Task prompt →
Lines with the word "Image" in them must be copied from the records below.

*** Begin section ***

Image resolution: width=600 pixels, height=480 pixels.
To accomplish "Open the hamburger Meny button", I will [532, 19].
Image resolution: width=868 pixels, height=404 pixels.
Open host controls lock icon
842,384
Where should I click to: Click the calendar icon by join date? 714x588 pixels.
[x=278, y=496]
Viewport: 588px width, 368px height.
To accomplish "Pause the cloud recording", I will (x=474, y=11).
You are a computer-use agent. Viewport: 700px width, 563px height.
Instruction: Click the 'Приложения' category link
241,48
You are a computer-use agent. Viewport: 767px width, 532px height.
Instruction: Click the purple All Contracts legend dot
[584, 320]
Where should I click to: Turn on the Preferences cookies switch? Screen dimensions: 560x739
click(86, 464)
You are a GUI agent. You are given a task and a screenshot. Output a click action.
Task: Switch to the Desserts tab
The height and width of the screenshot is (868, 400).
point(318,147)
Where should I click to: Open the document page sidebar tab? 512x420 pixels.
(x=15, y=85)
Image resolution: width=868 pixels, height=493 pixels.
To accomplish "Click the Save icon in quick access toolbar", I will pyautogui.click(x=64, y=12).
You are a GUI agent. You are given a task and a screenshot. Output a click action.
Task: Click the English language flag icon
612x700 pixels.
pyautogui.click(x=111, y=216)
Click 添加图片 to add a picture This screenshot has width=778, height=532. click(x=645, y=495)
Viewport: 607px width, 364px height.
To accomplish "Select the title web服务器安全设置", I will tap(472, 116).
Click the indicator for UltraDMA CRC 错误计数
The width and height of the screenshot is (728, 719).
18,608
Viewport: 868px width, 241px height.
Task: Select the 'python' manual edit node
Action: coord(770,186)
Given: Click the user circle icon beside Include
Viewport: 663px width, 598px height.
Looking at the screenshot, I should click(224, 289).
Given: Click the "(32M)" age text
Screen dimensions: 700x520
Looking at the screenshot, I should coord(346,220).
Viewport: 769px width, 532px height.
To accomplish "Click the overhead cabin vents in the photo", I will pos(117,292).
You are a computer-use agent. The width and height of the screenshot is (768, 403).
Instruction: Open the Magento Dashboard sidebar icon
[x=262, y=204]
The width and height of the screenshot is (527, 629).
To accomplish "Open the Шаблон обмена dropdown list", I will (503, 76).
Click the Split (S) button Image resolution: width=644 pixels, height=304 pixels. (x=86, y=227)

*** End section ***

Output for this task →
Image resolution: width=600 pixels, height=480 pixels.
Image resolution: width=868 pixels, height=404 pixels.
Image resolution: width=868 pixels, height=493 pixels.
Click the Split (S) button Image resolution: width=644 pixels, height=304 pixels. (x=86, y=227)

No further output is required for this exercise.